** What to work on **
a: According to the diary entry, which four areas of concern make up the first level of Justification?
b: Rewrite the diary entry's passage starting at "November 16, 1995" and ending at "situation with W.", substituting "Emotional Commitment" for "Emotional Investment".

** Given text **
I only slightly kicked myself while I was doing this. After all, wouldn't that little
tryst have made a wonderful entry in my diary? But, as much as I think of y'all, some
things are just too much to ask of your humble author.
Now if he had only been single... well.....
November 16, 1995
This morning while I lay in bed I wondered: why didn't I go with W.? I began to feel
that I had been put off by all the potential entanglements. I didn't want to make an
Emotional Investment for I suspected it would take too long to pay back because of all the
complications in his life.
Then it struck me that this same issue also applies to my relationship with Mary -
another Emotional Investment. Actually, in this case, although it feels like investment, I
can see that it has really been a withdrawal on my part - just the opposite of my
situation with W.
In my mind, I owe her. I am in emotional debt. All the support she has given me means I
am obligated to repay. So THIS is what obligation is. I had trouble all along defining it
in the story theory, probably because it was too close to home. Men get tied up in commitments,
but we get tied up in Obligations.
In story theory terms, there are four levels of what we call "Justification" -
this being the process whereby we put immediate benefits on hold in the expectation of
greater rewards later. Each level of Justification consists of four areas of concern. The
first level is the most "honest" or "immediate", pertaining to our
Knowledge, Thought, Ability, and Desire. The second level strays away from that as we
begin to consider what we Need, what we Should, what we Can and what we Want. Third level
Justification focuses on our Situation, Circumstances, Sense of Self and State of Being.
Eventually, we drift into the fourth level and find ourselves facing Responsibilities,
Commitments, Obligations, and Rationalizations. By the time we get to the top, we are
addressing items which are the most powerful motivators of all, yet the hardest to clearly
see.
When we take emotional support, then, we become debtors, and cannot break the
"contract" until we have paid back the debt. But just like those who over-spend,
we continue to extend our line of credit. We see we have a certain amount available and
run the debt up to the hilt to pay for immediate emotional gratification.
Then, one day, we run into our limit. We are cut off by those who have been supplying
us. Many relationships fail at this point when the whole GIVE/TAKE dynamic that has formed
the foundation of the relationship fails to function.. We are forced to go cold turkey,
but have often found ourselves committed to a lifestyle or career or situation that still
demands an emotional toll upon us. So, we now must not only pay the current bill, but pay
back that which we borrowed. The total amount is not unlike paying back a debt with
interest.
I can see now that this is really why I moved into the living room. I truly wanted to
stay in the back room with Mary, but if I had, I would have continued to draw emotional
sustenance, further running up my debt. If I continued that much longer, I'd NEVER get her
paid back in emotional currency: I won't earn that much in the rest of my life. By moving
out to the living room, I stopped running up my bill.
Lately, I've found myself comforting her. Why? I thought maybe I was growing closer
again. It felt like that. But really, I am just making extra payments against the
principal. That saves interest in the long run. Because the longer an emotional debt
remains unpaid, the more interest it accrues.
Mr. W. sensed this when he kept repeating on the phone yesterday that he wanted to find
a way to help me in return. Clearly, men realize this kind of transaction intuitively. For
us, it must be learned.

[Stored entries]
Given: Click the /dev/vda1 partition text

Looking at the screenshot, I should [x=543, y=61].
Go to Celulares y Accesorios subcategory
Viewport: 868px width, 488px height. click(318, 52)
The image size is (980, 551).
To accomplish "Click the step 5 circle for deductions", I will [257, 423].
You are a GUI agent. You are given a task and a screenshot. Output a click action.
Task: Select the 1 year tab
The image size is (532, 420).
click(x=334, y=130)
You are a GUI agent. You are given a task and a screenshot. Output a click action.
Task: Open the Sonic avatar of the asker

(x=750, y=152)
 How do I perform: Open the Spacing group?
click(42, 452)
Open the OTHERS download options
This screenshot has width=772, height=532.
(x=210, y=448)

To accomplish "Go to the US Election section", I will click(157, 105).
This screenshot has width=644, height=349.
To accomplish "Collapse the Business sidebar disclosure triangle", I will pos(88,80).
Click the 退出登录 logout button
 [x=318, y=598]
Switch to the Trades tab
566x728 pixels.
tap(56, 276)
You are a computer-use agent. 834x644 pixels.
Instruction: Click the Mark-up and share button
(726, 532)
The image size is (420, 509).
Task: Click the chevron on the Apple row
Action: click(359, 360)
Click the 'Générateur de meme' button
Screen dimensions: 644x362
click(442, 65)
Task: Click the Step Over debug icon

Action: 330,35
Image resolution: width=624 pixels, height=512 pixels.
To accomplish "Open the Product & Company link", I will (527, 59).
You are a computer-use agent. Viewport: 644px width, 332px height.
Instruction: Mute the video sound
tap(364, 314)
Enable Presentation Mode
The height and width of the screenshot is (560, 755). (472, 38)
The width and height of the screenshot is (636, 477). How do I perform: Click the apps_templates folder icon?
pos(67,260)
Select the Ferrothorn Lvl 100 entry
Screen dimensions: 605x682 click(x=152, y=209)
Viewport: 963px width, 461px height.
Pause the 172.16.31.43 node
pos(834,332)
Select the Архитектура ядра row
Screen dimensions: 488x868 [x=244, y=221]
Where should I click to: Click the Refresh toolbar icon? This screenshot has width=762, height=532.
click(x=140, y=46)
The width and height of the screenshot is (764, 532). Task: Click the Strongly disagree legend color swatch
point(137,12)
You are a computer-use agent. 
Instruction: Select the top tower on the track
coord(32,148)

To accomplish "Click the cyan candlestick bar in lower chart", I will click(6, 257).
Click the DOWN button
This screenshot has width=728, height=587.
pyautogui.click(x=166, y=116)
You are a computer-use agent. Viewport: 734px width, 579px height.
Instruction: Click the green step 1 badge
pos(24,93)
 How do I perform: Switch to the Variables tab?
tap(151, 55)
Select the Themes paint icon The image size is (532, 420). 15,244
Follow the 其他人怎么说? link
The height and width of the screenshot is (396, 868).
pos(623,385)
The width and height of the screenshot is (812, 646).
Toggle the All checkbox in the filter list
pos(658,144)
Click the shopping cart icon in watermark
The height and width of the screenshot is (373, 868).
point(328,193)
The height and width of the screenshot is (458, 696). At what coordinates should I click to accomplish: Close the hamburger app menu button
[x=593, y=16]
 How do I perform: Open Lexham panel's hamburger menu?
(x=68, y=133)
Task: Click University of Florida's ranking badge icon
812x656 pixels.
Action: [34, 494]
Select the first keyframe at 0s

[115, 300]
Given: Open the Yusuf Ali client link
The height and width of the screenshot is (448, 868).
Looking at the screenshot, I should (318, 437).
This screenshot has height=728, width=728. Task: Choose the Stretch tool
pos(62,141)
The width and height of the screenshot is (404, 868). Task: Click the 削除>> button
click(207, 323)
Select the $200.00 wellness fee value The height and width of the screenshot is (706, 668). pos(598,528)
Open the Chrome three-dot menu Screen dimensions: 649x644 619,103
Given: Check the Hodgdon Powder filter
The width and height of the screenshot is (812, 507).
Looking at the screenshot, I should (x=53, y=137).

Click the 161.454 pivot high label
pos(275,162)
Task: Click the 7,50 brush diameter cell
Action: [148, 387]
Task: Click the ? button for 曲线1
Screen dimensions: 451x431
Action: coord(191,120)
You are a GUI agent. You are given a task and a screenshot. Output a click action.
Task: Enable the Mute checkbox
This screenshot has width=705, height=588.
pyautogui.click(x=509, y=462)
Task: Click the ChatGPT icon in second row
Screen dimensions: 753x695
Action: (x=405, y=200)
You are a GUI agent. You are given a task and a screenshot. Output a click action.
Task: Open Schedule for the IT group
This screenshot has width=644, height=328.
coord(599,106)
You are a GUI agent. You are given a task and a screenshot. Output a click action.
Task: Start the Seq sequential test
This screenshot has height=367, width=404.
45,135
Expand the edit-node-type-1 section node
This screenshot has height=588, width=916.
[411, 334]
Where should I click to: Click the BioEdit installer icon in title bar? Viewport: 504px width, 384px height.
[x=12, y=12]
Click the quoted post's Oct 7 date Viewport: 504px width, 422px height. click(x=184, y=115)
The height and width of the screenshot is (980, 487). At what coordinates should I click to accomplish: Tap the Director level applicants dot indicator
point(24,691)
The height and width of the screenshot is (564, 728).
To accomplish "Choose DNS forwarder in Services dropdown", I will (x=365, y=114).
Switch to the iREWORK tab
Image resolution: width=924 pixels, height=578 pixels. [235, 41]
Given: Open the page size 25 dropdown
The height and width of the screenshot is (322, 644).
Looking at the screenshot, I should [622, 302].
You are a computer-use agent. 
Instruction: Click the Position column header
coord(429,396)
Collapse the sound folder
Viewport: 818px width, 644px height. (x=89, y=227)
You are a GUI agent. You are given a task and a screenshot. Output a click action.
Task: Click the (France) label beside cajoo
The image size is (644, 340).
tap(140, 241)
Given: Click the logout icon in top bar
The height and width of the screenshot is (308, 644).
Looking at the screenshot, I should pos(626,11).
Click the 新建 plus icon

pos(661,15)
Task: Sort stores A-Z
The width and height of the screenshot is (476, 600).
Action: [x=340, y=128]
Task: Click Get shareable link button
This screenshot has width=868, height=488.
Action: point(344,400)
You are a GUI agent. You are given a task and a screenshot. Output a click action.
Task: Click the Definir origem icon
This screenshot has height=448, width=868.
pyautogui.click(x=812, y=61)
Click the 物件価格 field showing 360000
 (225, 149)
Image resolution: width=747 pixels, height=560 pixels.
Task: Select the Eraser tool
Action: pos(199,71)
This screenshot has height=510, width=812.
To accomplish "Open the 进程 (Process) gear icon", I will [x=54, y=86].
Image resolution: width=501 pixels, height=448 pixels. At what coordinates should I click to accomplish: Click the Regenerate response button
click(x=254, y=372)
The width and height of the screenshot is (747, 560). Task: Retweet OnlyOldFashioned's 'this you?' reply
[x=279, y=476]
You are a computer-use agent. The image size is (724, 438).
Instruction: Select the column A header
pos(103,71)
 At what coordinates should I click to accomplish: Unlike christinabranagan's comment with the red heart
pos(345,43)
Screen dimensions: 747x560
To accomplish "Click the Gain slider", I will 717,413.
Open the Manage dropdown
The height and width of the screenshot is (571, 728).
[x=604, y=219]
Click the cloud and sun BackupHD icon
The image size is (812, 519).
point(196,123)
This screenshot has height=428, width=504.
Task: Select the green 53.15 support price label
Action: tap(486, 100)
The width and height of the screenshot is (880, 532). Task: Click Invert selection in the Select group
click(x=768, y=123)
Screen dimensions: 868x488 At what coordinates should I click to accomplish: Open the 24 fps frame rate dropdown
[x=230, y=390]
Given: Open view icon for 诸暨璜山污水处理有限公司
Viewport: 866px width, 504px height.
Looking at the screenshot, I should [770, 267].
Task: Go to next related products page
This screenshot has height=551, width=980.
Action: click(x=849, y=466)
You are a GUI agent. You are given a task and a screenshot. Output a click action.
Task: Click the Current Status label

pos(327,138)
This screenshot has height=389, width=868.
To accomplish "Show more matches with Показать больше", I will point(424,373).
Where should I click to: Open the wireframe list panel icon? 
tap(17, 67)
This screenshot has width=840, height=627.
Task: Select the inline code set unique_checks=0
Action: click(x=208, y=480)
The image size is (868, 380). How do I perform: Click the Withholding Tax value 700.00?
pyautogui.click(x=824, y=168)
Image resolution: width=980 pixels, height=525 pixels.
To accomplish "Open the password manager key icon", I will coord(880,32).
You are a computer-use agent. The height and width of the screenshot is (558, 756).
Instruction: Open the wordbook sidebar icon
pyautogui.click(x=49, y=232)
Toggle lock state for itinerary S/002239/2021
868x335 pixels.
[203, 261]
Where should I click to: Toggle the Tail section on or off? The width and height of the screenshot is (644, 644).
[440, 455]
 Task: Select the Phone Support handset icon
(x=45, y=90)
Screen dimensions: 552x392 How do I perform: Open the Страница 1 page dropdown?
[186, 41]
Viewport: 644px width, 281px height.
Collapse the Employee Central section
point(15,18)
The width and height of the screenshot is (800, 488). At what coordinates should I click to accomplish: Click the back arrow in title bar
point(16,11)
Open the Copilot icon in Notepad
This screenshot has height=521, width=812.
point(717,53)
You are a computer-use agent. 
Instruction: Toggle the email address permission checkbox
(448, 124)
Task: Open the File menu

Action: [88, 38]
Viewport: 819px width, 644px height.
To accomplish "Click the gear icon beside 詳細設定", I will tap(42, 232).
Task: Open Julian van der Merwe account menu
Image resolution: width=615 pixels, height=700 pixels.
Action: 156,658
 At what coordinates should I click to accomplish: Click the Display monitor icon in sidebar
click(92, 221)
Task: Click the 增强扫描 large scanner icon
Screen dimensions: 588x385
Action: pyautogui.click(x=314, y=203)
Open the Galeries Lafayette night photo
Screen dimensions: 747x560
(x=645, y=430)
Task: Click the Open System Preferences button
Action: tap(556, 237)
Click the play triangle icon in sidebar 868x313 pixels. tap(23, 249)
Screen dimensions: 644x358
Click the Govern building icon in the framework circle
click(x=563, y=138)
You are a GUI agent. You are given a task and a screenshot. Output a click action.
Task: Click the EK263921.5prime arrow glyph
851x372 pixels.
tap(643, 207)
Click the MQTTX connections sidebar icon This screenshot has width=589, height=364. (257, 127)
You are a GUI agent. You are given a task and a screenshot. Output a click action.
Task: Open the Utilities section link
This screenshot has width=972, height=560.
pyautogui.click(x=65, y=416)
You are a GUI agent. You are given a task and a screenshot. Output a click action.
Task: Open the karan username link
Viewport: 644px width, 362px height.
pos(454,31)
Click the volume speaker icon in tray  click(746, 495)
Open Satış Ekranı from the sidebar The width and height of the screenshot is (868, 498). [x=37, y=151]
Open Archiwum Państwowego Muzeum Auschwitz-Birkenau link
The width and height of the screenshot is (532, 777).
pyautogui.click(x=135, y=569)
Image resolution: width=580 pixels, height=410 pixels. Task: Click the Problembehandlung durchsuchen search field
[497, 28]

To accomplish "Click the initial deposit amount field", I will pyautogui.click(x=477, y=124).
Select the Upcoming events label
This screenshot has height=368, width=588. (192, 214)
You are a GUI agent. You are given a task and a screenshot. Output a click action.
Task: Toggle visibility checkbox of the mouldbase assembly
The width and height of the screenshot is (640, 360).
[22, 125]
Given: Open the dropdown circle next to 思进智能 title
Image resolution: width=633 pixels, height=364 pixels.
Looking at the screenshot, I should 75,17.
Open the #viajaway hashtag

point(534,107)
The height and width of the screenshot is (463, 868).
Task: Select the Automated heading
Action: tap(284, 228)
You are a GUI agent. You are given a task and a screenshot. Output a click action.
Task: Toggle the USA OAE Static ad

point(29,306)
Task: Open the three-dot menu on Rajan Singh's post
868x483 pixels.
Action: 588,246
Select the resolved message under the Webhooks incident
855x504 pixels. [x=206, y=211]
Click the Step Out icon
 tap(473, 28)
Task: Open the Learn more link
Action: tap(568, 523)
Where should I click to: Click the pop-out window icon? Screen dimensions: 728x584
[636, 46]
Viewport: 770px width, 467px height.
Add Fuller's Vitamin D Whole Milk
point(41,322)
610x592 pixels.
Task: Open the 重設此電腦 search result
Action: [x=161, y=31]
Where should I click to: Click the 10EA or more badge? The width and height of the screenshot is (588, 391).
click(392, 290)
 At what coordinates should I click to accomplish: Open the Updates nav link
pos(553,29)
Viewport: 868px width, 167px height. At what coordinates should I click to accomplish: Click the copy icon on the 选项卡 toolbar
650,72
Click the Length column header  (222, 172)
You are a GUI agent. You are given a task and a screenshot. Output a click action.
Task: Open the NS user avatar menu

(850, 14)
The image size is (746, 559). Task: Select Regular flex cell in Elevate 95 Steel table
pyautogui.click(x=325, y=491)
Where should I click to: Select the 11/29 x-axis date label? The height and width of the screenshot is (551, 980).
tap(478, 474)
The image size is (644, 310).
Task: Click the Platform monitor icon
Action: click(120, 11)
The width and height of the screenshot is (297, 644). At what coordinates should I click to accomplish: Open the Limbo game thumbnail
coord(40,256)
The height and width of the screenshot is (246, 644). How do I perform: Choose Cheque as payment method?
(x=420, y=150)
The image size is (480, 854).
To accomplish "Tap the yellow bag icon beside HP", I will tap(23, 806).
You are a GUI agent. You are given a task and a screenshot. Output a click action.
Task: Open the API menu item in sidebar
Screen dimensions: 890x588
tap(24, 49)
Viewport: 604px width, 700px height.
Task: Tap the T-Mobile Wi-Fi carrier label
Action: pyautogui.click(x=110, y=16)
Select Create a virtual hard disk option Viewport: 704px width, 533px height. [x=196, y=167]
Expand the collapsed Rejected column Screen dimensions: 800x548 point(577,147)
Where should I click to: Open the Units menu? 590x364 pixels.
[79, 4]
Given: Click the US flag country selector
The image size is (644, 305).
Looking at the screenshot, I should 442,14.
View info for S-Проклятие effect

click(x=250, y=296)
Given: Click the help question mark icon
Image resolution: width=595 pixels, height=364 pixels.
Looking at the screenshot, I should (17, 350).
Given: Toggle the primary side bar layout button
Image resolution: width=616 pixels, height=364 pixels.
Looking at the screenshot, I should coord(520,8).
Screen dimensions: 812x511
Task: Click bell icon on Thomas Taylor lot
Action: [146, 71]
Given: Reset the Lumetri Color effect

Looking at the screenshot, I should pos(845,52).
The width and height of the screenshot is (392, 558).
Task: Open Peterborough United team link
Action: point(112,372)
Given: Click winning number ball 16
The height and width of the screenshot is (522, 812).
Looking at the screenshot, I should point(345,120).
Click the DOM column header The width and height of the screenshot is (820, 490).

** Solutions by task **
a: Knowledge, Thought, Ability, and Desire.

b:
November 16, 1995
This morning while I lay in bed I wondered: why didn't I go with W.? I began to feel
that I had been put off by all the potential entanglements. I didn't want to make an
Emotional Commitment for I suspected it would take too long to pay back because of all the
complications in his life.
Then it struck me that this same issue also applies to my relationship with Mary -
another Emotional Commitment. Actually, in this case, although it feels like investment, I
can see that it has really been a withdrawal on my part - just the opposite of my
situation with W.